Female wrestler gearing up for a return to the ring
Former OVW wrestler Kristina “Lovely Lylah” Saeger posted on her Facebook page:
I feel a change coming and at this point I really don’t care what anyone says or thinks about me anymore. I’m going to do whatever I want, whenever I want and make myself happy however I want. I need to stop holding myself back and I want to make some waves before its too late. ( Which doesn’t mean I’m not going to still be a nice, kind, caring person. Being those things all make me very happy also)
I had stopped enjoying wrestling for quite some time before I got in my accidents and it was because I was constantly jealous of or hurt by other girls and guys in the wrestling business, or I was afraid. Afraid to have people talk badly about me, which they still did. Afraid to make enemies, which I still did. So what do I have to be afraid of anymore?
Being injured and now having been really sick made me think of all the positive things that Wrestling brings to my life. I don’t know all of you and some of you I have never even met but through all of this you guys have been here with me, supporting me, standing by me even though I haven’t even been around the Wrestling world for the last 6 months.

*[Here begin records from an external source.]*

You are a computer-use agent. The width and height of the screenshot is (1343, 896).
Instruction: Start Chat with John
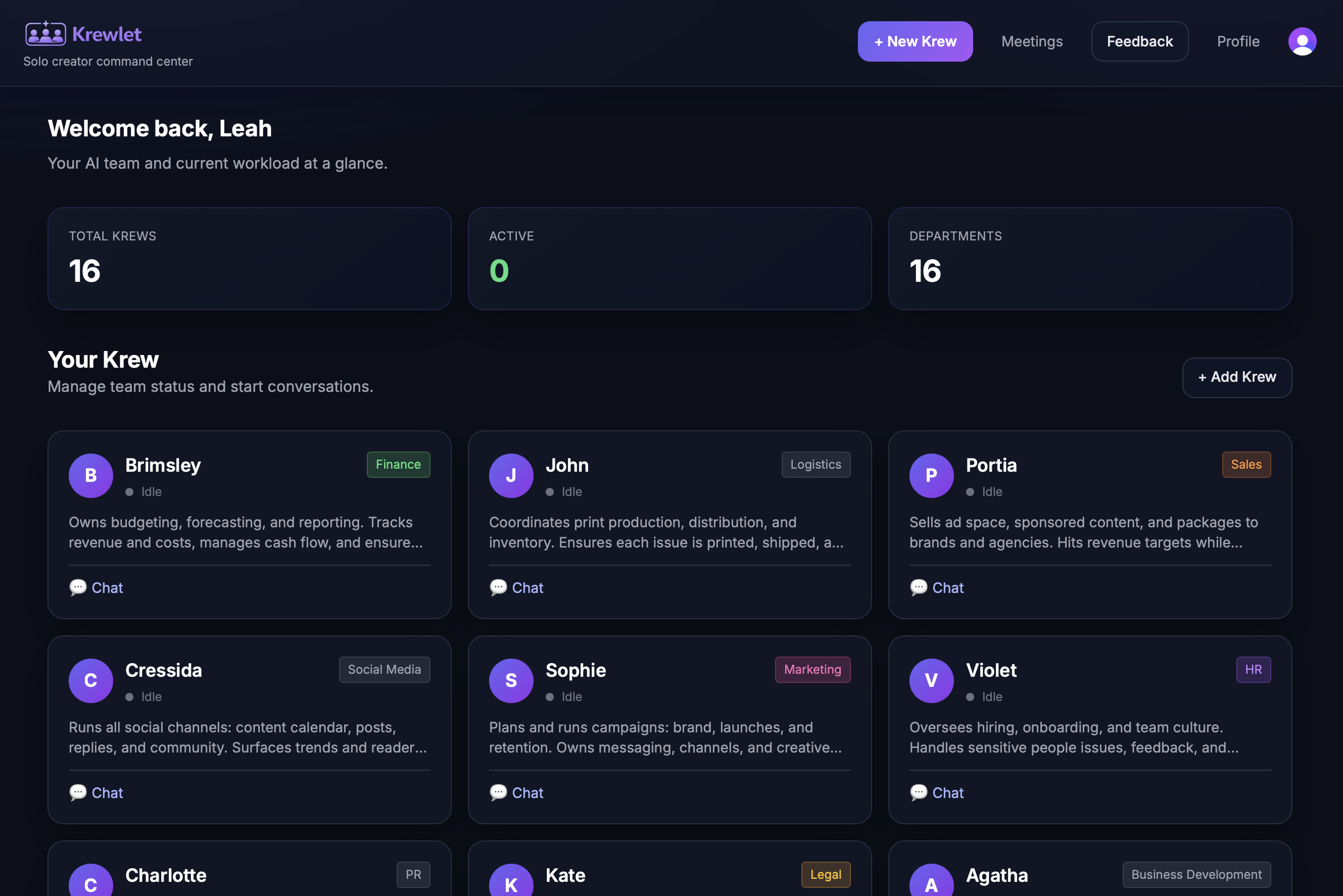[527, 588]
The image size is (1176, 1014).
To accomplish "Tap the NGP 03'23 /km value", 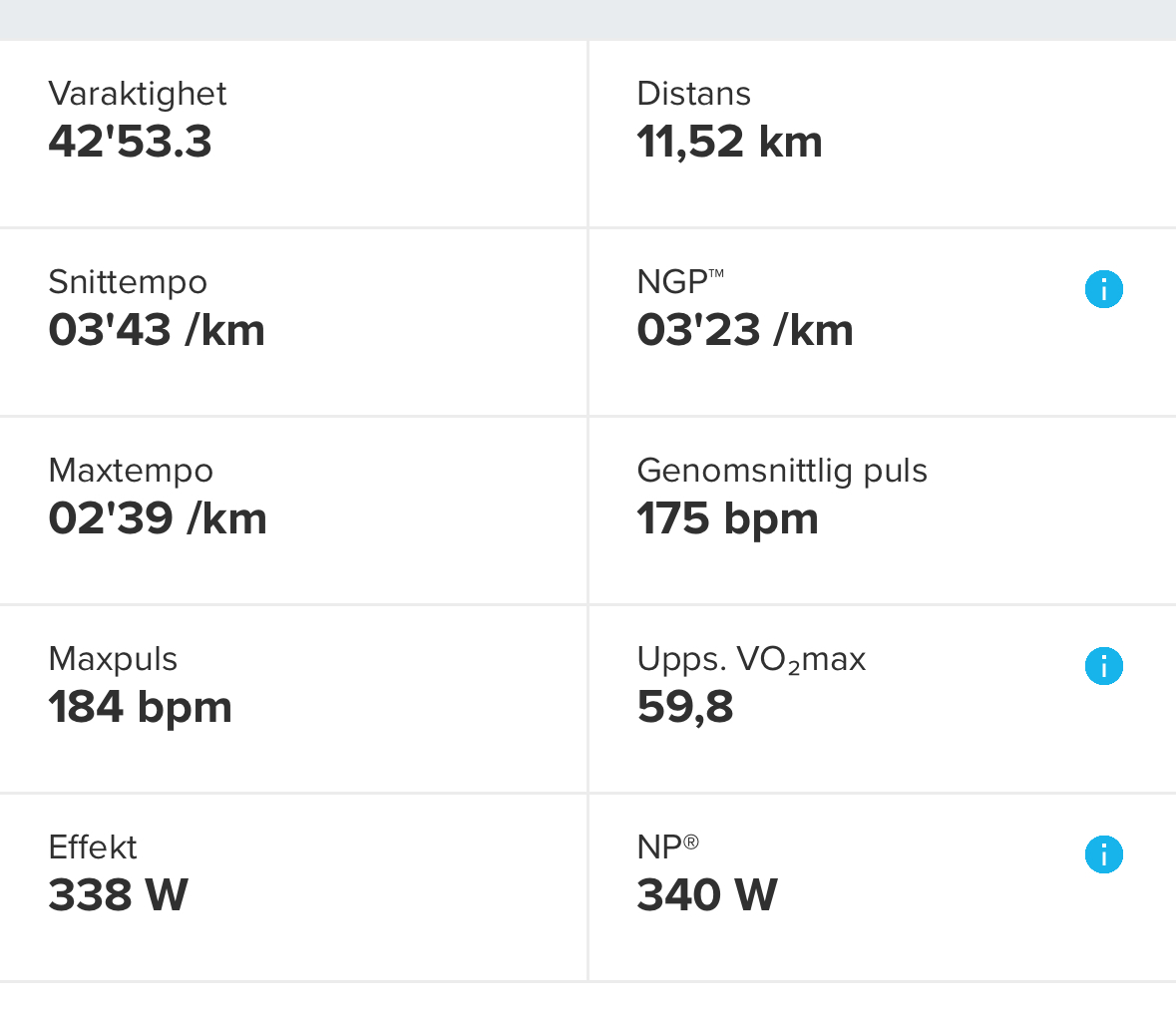I will pyautogui.click(x=745, y=330).
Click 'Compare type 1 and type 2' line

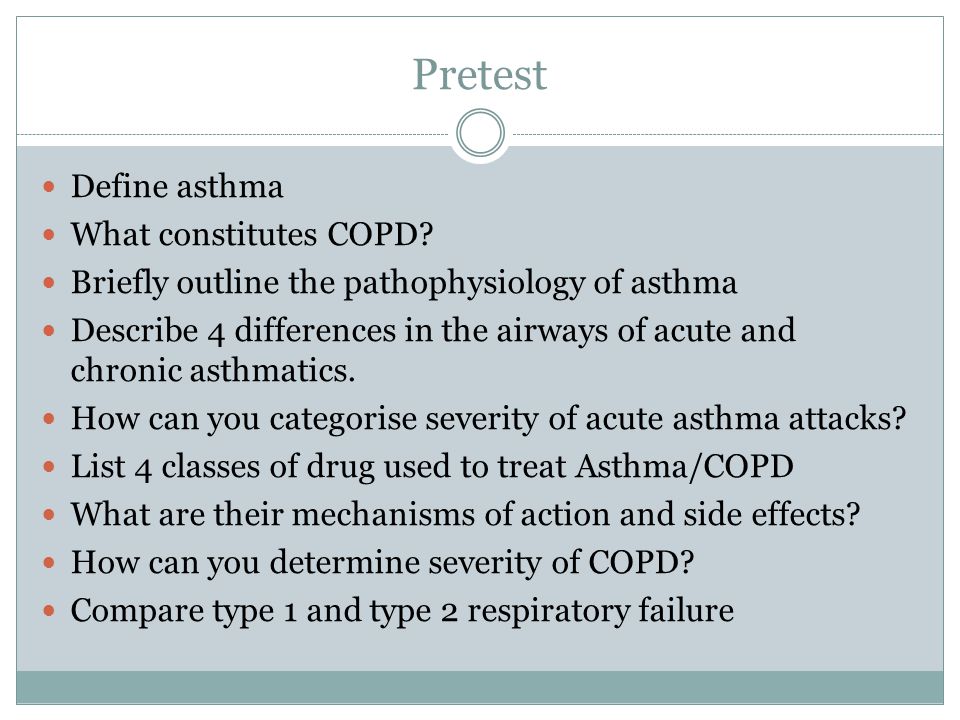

Some of my closest friends are people I only know because of Wrestling and I am really missing them and being around all of you guys at shows. So, I am going to try to get in shape and use the inspiration I’ve gotten from so many of these women that I look up to and respect, to get myself ready to wrestle again. I can’t say that it will be soon but I can say that I am going to at least be trying again and when Im ready I will, and this time it’s going to be with a whole new attitude.